Text section.
Commonly, collaboration is considered to be a transferable skill: that is, a skill we develop in one setting that we can subsequently transfer to others. For instance, a student working on a group project might hone their collaboration skills in a way that is beneficial to their future professional practice.

Collaboration also intersects with other transferable skills like communication and critical thinking – indeed, all three of these skills are often identified as vital for participation in rapidly changing work futures, but as skills and attributes they’re also engaged in a complex interplay (Thornhill Miller et al. 2023). For example, one cannot necessarily collaborate with others effectively if one is not a good communicator.

Meanwhile, advances in communication technology allow us to connect, communicate, and work with others around the globe. Increasingly, then, when we collaborate we may be doing so across cultural boundaries. This means intercultural communication is a key skill required for effective collaboration. Drawing from our definition of communication as the sharing of meaning, we might define intercultural communication as the process through which people from different cultures create shared meanings together.

 

Things to think about…

What other skills or attributes help us collaborate effectively? What are the key ingredients to a successful collaboration?

 

But collaboration is not just a skill. As Keyton and co-authors point out (2008: 377-378), collaboration can be seen as both a process and a structure: yes, collaboration is something people do, but without a certain structure in place to support collaborative interaction, collaboration will not happen.

Work task. Reproduce word for word the part of the text on collaboration starting with "Collaboration also intersects" and going on through "a good communicator.".

Extracted information.

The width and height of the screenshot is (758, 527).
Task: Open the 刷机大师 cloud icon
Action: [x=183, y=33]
...
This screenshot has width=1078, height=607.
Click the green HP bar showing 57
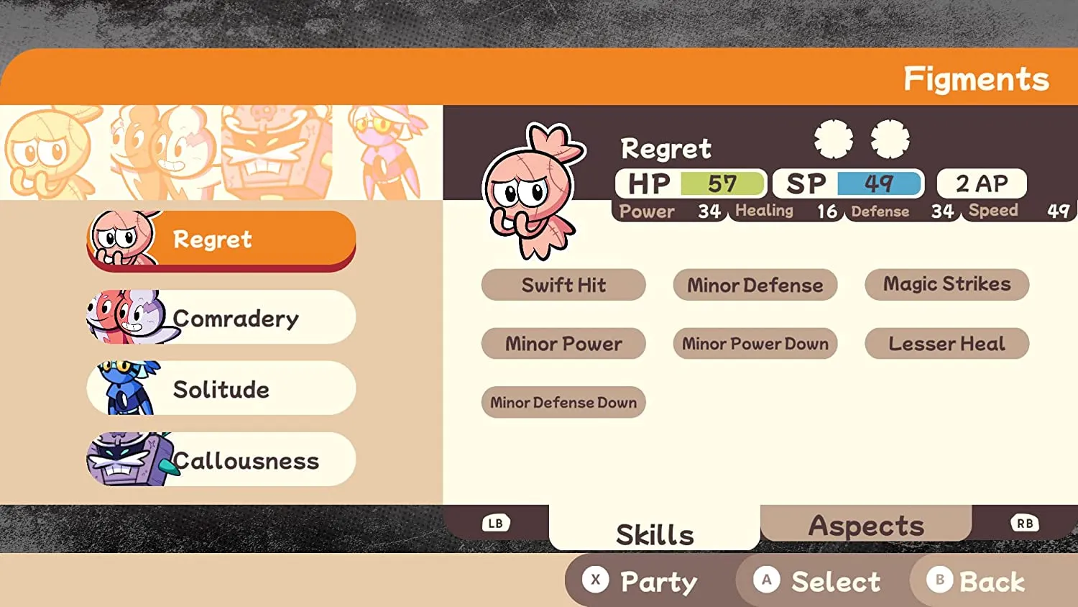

Written solution.
Collaboration also intersects with other transferable skills like communication and critical thinking – indeed, all three of these skills are often identified as vital for participation in rapidly changing work futures, but as skills and attributes they’re also engaged in a complex interplay (Thornhill Miller et al. 2023). For example, one cannot necessarily collaborate with others effectively if one is not a good communicator.